(Excerpts from a dataset)
=====

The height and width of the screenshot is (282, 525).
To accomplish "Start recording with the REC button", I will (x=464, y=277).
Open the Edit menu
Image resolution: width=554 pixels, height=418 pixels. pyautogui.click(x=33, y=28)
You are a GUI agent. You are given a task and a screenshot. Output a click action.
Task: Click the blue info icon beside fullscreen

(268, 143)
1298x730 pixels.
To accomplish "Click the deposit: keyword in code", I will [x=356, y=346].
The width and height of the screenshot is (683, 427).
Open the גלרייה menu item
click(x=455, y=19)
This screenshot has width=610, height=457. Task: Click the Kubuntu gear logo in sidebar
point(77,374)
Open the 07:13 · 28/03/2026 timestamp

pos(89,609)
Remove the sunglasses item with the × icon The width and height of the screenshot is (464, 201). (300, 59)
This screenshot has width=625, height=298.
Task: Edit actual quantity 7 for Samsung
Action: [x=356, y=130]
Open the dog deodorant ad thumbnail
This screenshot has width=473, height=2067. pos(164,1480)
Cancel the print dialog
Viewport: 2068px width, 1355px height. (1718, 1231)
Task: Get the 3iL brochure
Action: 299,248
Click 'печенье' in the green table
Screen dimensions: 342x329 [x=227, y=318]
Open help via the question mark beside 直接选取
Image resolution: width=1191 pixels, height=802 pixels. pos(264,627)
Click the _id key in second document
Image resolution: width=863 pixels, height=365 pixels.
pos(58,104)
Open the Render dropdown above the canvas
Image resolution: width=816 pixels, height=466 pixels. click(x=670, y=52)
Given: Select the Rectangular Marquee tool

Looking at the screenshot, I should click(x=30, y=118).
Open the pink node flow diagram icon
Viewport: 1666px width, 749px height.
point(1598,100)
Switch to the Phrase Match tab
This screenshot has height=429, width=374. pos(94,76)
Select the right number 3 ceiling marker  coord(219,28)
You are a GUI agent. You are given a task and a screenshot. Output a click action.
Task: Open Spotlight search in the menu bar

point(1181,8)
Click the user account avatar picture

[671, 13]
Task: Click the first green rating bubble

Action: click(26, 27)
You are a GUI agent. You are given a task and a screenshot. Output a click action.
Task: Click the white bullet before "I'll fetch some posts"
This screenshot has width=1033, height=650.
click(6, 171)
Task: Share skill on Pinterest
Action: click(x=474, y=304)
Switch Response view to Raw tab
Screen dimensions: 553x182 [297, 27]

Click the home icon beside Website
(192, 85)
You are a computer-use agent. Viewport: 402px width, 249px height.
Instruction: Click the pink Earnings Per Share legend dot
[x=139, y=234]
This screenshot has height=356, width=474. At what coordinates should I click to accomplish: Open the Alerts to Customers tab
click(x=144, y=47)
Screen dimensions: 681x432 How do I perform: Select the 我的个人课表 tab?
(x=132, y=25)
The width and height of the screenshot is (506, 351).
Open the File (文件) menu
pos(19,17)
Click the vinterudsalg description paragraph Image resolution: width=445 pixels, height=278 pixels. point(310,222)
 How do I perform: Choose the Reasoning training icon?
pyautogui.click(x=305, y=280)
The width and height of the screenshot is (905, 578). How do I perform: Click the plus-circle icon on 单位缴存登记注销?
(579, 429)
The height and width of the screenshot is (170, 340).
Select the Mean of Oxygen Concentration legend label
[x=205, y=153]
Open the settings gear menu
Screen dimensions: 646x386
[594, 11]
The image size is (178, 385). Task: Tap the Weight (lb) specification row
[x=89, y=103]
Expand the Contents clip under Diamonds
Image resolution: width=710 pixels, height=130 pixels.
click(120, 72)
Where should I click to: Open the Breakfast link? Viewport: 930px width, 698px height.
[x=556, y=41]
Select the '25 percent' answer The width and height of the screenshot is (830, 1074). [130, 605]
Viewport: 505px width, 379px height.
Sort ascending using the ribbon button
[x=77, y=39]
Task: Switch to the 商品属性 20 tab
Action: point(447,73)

=====

EXERCISE: Among the entries, find each line that includes the string "will" and copy it.

TASK OUTPUT:
To accomplish "Start recording with the REC button", I will (x=464, y=277).
To accomplish "Click the deposit: keyword in code", I will [x=356, y=346].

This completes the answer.